How to retrieve OAuth token from Twitch API

JumpingRabbit · June 14, 2025, 10:04am

I’m working on a project that needs to get an OAuth token from Twitch’s API. After the user logs in through Twitch, they get sent back to my site with a code parameter in the URL.

Here’s what I’m trying to do:

<?php
   $auth_code = $_GET['code'];
   $token = $stream_api->fetch_token($auth_code);
   $username = $stream_api->get_user_info($token);

   if(isset($username)) {
      echo 'Welcome ' . $username . '! Login successful!';
   } else {
      echo 'Login failed!';
   }
?>

My token function looks like this:

function fetch_token($auth_code) {
    $curl = curl_init($this->api_url . "oauth2/token");
    curl_setopt($curl, CURLOPT_FOLLOWLOCATION, FALSE);
    curl_setopt($curl, CURLOPT_RETURNTRANSFER, TRUE);
    curl_setopt($curl, CURLOPT_POST, 1);
    $params = array(
        'client_id' => $this->app_id,
        'client_secret' => $this->app_secret,
        'grant_type' => 'authorization_code',
        'redirect_uri' => $this->callback_url,
        'code' => $auth_code
    );
    curl_setopt($curl, CURLOPT_POSTFIELDS, http_build_query($params));
    $result = curl_exec($curl);
    $json_data = json_decode($result, true);
    return $json_data["access_token"];
}

The problem is that nothing comes back from this function. It just returns empty. Has anyone run into this before? What could be going wrong here?
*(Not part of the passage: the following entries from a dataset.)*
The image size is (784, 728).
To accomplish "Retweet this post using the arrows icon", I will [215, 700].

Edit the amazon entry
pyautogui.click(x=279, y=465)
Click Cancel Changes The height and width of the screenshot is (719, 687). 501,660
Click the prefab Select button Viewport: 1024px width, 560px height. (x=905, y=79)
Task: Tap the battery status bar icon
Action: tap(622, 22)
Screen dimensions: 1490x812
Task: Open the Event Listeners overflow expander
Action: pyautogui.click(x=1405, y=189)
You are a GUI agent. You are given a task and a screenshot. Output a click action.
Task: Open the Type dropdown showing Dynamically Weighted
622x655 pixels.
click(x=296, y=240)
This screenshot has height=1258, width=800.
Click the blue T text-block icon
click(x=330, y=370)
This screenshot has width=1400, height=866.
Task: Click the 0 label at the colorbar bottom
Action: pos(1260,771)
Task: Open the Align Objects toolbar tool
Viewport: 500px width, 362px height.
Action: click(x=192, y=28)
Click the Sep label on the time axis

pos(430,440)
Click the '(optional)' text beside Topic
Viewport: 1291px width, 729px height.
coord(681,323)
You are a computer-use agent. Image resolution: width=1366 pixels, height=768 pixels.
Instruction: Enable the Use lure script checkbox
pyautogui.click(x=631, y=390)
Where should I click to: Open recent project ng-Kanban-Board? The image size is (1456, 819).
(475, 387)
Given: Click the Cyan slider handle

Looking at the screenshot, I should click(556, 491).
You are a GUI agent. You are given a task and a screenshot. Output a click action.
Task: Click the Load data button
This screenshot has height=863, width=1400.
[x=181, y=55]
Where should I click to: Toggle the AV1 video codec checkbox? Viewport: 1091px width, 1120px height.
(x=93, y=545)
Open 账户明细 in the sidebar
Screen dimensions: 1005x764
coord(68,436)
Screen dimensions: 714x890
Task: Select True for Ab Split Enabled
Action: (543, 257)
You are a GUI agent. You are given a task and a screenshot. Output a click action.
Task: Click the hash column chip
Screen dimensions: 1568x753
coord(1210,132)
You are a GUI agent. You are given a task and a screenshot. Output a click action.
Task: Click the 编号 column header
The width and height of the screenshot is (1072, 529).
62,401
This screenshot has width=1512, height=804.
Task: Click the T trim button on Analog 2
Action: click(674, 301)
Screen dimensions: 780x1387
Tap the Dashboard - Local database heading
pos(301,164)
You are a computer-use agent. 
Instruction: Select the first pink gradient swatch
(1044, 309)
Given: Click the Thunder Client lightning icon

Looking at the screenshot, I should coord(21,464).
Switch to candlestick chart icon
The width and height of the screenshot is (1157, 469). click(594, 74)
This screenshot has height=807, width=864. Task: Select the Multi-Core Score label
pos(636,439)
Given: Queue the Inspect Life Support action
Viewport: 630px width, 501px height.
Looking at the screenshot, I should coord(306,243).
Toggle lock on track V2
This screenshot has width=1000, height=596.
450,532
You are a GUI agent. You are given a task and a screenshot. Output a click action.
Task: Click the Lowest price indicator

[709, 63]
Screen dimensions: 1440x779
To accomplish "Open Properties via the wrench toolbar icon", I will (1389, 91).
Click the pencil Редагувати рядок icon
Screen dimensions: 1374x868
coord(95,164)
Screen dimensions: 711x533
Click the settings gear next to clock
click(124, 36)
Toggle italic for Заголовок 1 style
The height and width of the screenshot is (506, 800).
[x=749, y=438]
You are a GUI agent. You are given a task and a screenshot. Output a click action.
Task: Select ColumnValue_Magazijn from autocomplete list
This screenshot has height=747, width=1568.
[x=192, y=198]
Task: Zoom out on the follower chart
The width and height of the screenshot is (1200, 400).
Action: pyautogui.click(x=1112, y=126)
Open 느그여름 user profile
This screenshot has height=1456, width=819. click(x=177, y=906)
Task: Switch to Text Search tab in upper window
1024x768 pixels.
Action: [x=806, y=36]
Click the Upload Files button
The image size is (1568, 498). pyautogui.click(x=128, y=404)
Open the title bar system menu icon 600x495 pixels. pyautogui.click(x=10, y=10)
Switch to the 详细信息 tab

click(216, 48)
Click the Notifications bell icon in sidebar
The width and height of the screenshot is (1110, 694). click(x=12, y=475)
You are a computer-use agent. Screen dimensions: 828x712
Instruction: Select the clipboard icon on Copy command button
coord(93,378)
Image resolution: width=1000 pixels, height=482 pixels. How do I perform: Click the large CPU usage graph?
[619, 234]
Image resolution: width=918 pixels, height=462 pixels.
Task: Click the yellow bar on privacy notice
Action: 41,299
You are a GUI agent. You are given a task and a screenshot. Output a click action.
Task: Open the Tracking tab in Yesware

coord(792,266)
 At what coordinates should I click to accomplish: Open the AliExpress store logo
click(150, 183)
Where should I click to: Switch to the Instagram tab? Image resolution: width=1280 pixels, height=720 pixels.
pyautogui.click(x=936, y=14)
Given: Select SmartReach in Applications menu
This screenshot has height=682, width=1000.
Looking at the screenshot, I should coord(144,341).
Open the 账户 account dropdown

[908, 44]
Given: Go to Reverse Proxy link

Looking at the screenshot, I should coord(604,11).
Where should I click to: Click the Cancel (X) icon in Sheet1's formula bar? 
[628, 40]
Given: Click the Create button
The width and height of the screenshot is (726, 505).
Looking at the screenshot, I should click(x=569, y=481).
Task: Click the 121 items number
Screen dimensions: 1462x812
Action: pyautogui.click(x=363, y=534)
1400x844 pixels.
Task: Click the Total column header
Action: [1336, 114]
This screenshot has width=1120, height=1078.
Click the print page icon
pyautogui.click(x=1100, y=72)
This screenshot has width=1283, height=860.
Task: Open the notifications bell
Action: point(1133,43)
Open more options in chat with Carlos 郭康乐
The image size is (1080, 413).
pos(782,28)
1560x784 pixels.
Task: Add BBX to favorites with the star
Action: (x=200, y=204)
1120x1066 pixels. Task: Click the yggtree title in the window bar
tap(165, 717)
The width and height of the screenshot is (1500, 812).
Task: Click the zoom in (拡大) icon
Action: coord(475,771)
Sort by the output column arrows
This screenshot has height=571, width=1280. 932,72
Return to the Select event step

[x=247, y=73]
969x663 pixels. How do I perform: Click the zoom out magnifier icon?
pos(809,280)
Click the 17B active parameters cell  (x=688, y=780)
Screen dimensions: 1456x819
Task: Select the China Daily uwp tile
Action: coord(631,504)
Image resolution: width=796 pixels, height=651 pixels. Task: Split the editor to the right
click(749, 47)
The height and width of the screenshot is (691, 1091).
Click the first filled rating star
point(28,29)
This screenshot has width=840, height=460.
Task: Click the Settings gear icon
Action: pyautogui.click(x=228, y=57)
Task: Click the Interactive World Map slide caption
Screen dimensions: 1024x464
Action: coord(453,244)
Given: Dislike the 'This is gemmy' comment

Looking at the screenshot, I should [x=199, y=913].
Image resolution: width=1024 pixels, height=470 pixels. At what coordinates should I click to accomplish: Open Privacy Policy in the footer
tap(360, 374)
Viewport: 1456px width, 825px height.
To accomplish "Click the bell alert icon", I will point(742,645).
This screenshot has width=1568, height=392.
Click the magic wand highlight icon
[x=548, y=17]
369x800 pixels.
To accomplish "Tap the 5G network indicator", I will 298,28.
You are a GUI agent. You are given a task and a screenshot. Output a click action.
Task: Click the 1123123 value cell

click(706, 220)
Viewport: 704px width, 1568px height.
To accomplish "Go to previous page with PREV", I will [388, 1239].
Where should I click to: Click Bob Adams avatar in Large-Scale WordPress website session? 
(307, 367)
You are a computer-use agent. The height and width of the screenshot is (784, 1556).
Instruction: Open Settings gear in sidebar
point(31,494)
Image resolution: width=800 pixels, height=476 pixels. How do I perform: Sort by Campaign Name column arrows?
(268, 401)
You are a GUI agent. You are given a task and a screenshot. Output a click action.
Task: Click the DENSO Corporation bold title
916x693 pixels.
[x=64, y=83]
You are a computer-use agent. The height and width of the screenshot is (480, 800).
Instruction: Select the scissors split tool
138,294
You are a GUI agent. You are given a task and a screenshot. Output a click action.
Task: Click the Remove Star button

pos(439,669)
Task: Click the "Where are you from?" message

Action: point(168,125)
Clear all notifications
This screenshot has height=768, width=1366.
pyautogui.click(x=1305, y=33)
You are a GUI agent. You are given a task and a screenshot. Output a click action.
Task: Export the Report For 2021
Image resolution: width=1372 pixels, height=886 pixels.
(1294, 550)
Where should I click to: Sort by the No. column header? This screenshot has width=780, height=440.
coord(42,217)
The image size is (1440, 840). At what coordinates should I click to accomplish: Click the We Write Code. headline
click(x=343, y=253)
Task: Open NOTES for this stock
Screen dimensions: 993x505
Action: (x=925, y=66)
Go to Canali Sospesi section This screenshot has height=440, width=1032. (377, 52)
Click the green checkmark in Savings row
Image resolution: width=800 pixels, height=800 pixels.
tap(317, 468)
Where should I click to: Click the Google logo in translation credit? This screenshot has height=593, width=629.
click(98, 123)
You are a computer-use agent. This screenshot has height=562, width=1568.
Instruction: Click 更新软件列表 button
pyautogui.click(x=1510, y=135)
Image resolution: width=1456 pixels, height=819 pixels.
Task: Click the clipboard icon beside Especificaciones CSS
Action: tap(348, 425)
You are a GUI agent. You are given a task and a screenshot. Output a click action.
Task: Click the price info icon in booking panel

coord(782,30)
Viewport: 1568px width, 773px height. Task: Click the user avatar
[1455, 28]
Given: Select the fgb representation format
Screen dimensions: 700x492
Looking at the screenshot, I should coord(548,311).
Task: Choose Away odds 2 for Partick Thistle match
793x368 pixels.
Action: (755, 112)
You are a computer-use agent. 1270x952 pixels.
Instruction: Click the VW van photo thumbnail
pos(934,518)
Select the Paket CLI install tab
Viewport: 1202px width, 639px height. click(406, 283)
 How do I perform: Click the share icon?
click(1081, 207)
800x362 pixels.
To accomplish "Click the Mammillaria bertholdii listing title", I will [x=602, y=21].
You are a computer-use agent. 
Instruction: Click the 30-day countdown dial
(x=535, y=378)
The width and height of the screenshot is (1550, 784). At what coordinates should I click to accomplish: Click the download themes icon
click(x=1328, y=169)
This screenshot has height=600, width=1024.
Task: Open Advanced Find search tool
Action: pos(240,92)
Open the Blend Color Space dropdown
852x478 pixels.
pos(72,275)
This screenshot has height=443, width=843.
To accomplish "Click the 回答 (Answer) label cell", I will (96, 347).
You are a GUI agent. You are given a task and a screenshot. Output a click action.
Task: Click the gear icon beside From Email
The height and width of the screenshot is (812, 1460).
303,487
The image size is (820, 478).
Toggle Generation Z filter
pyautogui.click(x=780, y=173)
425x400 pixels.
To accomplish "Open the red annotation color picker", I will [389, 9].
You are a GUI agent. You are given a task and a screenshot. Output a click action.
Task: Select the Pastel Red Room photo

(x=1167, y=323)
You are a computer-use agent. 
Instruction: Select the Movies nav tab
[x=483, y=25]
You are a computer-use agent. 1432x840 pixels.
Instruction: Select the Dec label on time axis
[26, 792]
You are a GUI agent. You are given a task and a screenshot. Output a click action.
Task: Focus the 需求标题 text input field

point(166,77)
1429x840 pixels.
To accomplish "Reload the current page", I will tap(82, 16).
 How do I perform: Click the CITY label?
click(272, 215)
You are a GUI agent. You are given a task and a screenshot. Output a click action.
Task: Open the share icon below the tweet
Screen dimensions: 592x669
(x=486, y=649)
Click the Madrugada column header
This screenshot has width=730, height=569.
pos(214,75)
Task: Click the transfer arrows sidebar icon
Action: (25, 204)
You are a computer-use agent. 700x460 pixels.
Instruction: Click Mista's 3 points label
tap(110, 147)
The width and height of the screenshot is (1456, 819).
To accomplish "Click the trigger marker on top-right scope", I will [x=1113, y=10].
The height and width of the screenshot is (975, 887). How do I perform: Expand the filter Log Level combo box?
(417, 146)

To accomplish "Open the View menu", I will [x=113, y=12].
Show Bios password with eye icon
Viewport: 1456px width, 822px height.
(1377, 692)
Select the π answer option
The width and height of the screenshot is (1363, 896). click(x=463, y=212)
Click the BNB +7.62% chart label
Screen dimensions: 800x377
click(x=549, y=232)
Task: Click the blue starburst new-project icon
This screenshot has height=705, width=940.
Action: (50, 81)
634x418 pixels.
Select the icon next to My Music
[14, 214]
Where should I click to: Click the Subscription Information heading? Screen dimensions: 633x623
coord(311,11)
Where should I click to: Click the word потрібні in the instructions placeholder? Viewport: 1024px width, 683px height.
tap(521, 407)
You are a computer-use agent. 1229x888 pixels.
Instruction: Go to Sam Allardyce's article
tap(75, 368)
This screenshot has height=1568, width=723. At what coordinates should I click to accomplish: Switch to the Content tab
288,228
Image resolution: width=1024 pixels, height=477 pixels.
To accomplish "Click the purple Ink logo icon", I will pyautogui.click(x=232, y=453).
John_Fast · June 24, 2025, 1:02am

Had the same problem - it’s probably your error handling. You’re assuming the JSON always has an access_token, but failed requests return null or error responses instead. Debug it first: dump the raw $result and $json_data to see what Twitch is actually sending back. Also set your Content-Type header to application/x-www-form-urlencoded since you’re posting form data. Without error checking, you can’t tell if it’s a network issue, bad credentials, or malformed request causing the empty response.

avamtz · June 23, 2025, 12:42am

Double-check your callback_url matches exactly what’s in your Twitch dev console. Even one extra slash or wrong protocol (http vs https) breaks it silently. Try adding curl_setopt($curl, CURLOPT_SSL_VERIFYPEER, false) for testing - SSL issues cause this all the time.